(Passage fourni)
------------------------------------------------------------------------
Jean, Charles, Pollo naît le 18 novembre 1909 à l’hôpital du 4e arrondissement de Lyon (Rhone), fils de Jean, Alfred, Pollo, 32 ans, né en Italie, cordonnier, et de Marguerite Balla, son épouse, 32 ans, cuisinière. Il a une sœur, Anna, née en avril 1911.
Le 8 février 1934 à Lyon 1er, Jean Pollo se marie. Mais le couple divorcera le 16 janvier 1941, par jugement du Tribunal civil de Lyon.
Le 25 novembre 1939, Jean Pollo est emprisonné au fort de Poillet (région lyonnaise) par la gendarmerie.
Le 14 mars 1940, il est mobilisé dans une Compagnie de Travailleurs. “Démobilisé” en août, il est conduit au fort de Sisteron (Alpes-de-Haute-Provence), d’où il s’évade en janvier 1941 (avec Jean Quadri ?).
Il gagne Paris (son adresse reste à préciser).
Lors d’une opération de police, il est trouvé « en possession de faux papiers d’identité au nom d’Albert Moret » et condamné à un an de prison le 19 avril 1941.
À l’expiration de sa peine, effectuée à la Maison centrale de Poissy (Seine-et-Oise / Yvelines), il est ramené au dépôt de la préfecture de police (sous-sol de la Conciergerie, île de la Cité).
Le 5 mai 1942, il fait partie des 14 internés administratifs de la police judiciaire (dont au moins onze futurs “45000”) qui sont conduits avec 37 communistes à la gare du Nord, « à la disposition des autorités allemandes et dirigés sur Compiègne par le train de 5h50 » pour être internés au camp de Royallieu (Oise), administré et gardé par la Wehrmacht (Frontstalag 122 – Polizeihaftlager).
------------------------------------------------------------------------
(Enregistrements bruts)

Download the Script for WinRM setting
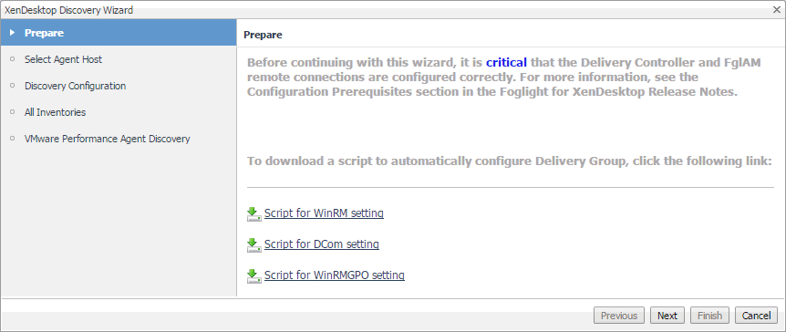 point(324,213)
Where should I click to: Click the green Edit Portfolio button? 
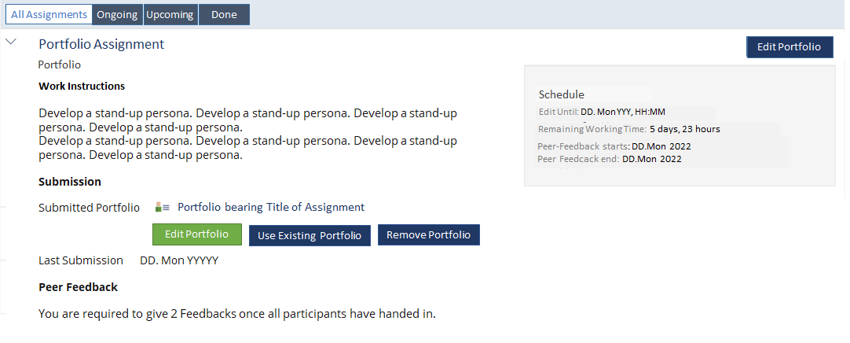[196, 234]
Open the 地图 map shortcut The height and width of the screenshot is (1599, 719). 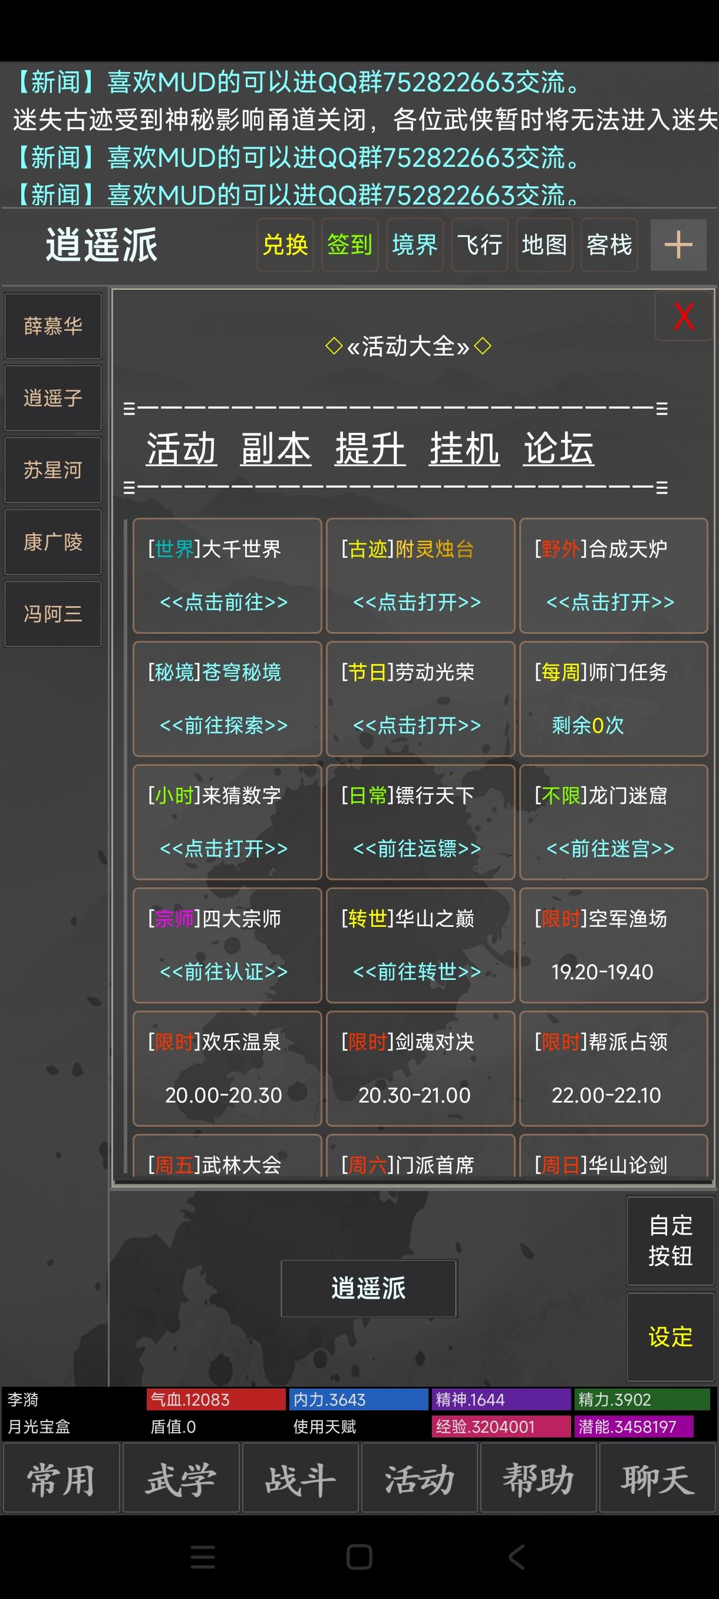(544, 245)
------------------------------------------------------------------------
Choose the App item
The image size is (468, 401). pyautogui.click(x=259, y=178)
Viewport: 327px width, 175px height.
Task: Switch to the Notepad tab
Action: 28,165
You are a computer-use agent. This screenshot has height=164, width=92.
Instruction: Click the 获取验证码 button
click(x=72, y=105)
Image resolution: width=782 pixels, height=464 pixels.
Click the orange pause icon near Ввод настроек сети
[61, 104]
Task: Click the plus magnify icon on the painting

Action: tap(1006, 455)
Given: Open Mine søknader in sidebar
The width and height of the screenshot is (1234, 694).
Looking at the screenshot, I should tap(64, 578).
------------------------------------------------------------------------
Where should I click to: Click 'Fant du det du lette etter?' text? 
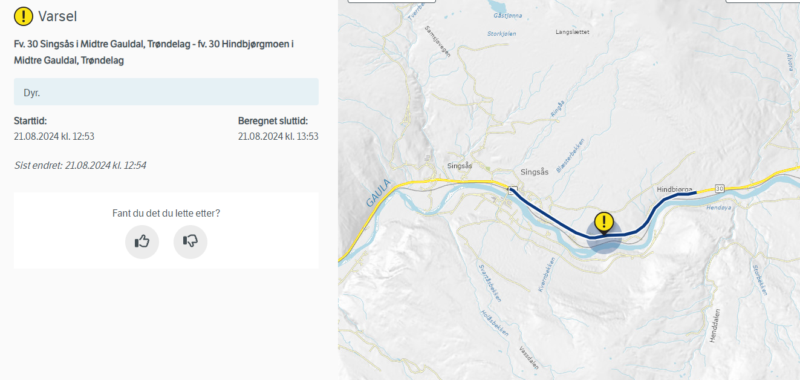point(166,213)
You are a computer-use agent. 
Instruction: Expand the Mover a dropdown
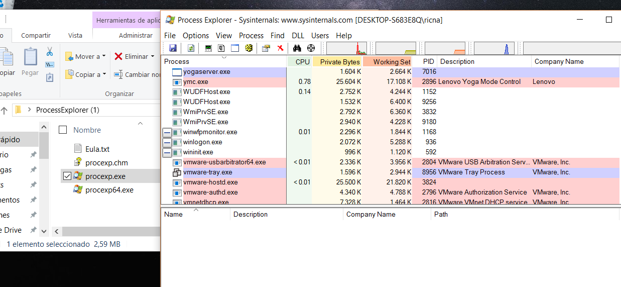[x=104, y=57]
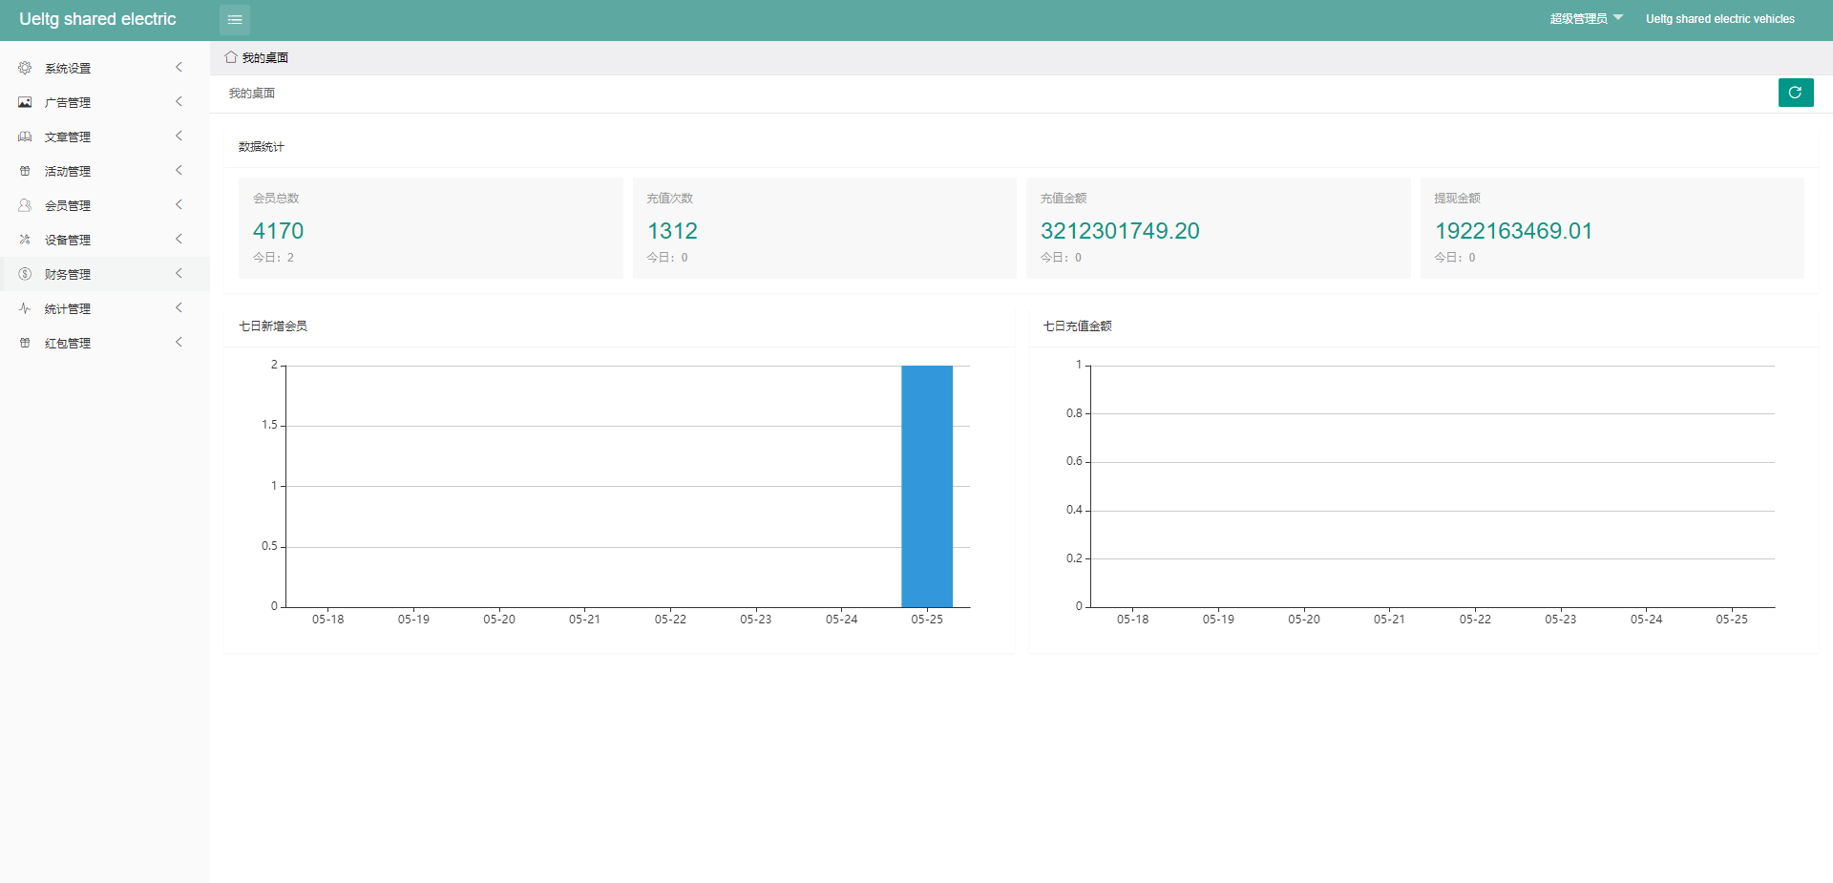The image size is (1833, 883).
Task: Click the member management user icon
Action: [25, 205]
------------------------------------------------------------------------
(À faire)
[a] D'après le texte sur Jean Pollo, répondez à ces questions :
(i) Quel métier exerçait sa mère, Marguerite Balla, à sa naissance ?
(ii) De quel fort s'évade-t-il en janvier 1941 ?
(iii) À quel nom sont établis les faux papiers d'identité trouvés sur lui ?
[b] Poursuivez le texte sur Jean Pollo à partir de sa dernière phrase.

(Résultats dans l'ordre)
[a]
(i) Cuisinière.
(ii) Du fort de Sisteron (Alpes-de-Haute-Provence).
(iii) Au nom d'Albert Moret.

[b]
Entre fin avril et fin juin 1942, Jean Pollo est sélectionné avec plus d’un millier d’otages désignés comme communistes et une cinquantaine d’otages désignés comme juifs dont la déportation a été décidée en représailles des actions armées de la résistance communiste contre l’armée allemande (en application d’un ordre de Hitler). Jean Pollo fait partie des quelques hommes du convoi déportés comme “associaux”.
Le 6 juillet 1942 à l’aube, les détenus sont conduits à pied sous escorte allemande à la gare de Compiègne, sur la commune de Margny, et entassés dans des wagons de marchandises. Le train part une fois les portes verrouillées, à 9 h 30.
Tergnier, Laon, Reims… Châlons-sur-Marne : le train se dirige vers l’Allemagne. Jean Pollo assiste à l’évasion de Jean Corticchiato (repris) et de Julien Becet (échappé) à la hauteur de la gare de Metz, ville située de l’autre côté de la nouvelle frontière après l’annexion de la Moselle. Le convoi repart à la nuit tombée : Francfort-sur-le-Main (Frankfurt am Main), Iéna, Halle, Leipzig, Dresde, Gorlitz, Breslau… puis la Pologne occupée. Le voyage dure deux jours et demi. N’étant pas ravitaillés en eau, les déportés souffrent principalement de la soif.
Le 8 juillet 1942, Jean Pollo est enregistré au camp souche d’Auschwitz (Auschwitz-I) sous le numéro 45998 (ce matricule sera tatoué sur son avant-bras gauche quelques mois plus tard).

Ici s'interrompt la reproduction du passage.